Stormin_Norman said:


> contagion not chaos theory with butterfly wings.



Splitting hairs there mate. Both allegories are.... ummm, allegorical.

Both can be used to characterize what is happening.


----------



## Stormin_Norman (7 January 2009)

wayneL said:


> Splitting hairs there mate. Both allegories are.... ummm, allegorical.
> 
> Both can be used to characterize what is happening.




yes, that is probably true.


----------



## rub92me (7 January 2009)

wayneL said:


> Splitting hairs there mate. Both allegories are.... ummm, allegorical.
> 
> Both can be used to characterize what is happening.



A **** storm caused by 10,000 butterflies flapping their wings perhaps?


----------



## Stormin_Norman (7 January 2009)

rub92me said:


> A **** storm caused by 10,000 butterflies flapping their wings perhaps?




overgrown mutant butterflys on steroids.


----------



## motorway (7 January 2009)

"A butterfly flapping its wings in San Fransisco may cause a tempest in Japan" 

Well , It is more likely to unbalance a nearby butterfly which will flap it's wings
mitigating the chaos causing effects of the first..

These things always rely on

*Cēterīs paribus* all other things being equal..

They never are 

Things have to be far from equilibrium
for chaos to ensue

So the first rally in a bull market
and the first decline in a bear market
have chaotic signatures

But everything otherwise reacts 
and disturbances negated

The second butterfly does not just fall to it's death ,it reacts
and it's flapping wings re-create balance


If such and such then chaos
 but only if -->*Cēterīs paribus*


motorway


----------



## Glen48 (7 January 2009)

I thought we had Maxwell Smart to fight Chaos and Domino effect was to much Pepperoni on a thin and crispy.... back to online seacrhing.


----------



## wayneL (7 January 2009)

rub92me said:


> A **** storm caused by 10,000 butterflies flapping their wings perhaps?




Indeed.

But perhaps the first butterfly can be traced right back to '97(?) with Clinton's lending to minorities legislation?


----------



## Stormin_Norman (8 January 2009)

wayneL said:


> Indeed.
> 
> But perhaps the first butterfly can be traced right back to '97(?) with Clinton's lending to minorities legislation?




yep. markets dont fail. market intervention does.


----------



## wayneL (8 January 2009)

Stormin_Norman said:


> yep. markets dont fail. market intervention does.

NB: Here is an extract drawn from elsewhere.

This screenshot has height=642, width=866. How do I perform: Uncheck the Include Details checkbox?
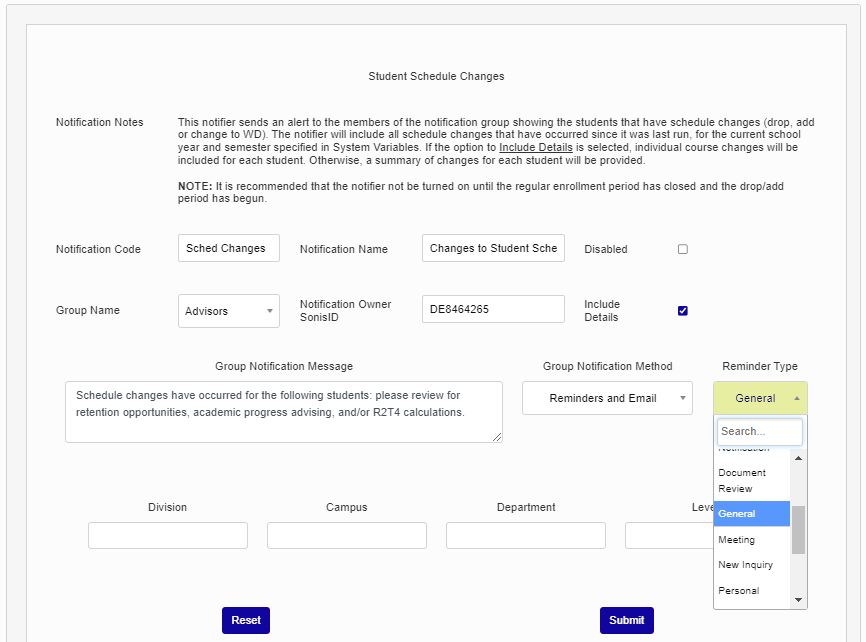click(x=683, y=310)
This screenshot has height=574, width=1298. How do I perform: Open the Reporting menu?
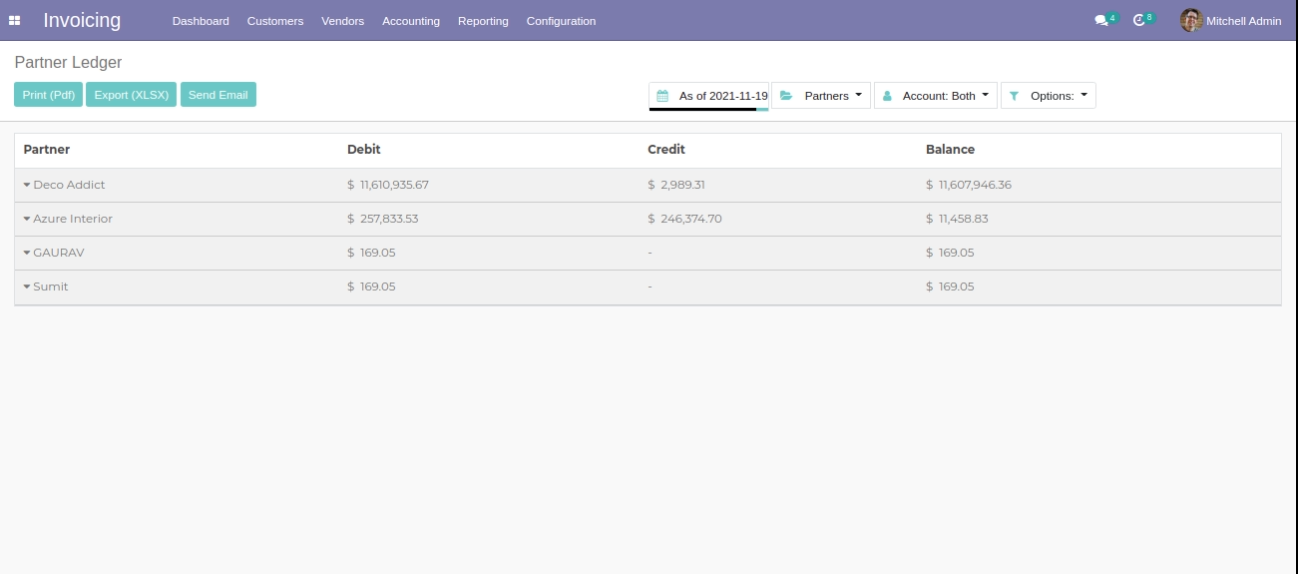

Oh! That's a quotable quote. Post that in the Quotable Quotes thread immediately!


----------



## eladamrine (8 January 2009)

You can take it one step further and branch into existentialism and say that all that is certain is uncertainty. There is no certainty in anything we experience. We count on something happening because we've done it repeatedly and the same result has occured. So what we then deal with is what another reply has mentioned, probability. 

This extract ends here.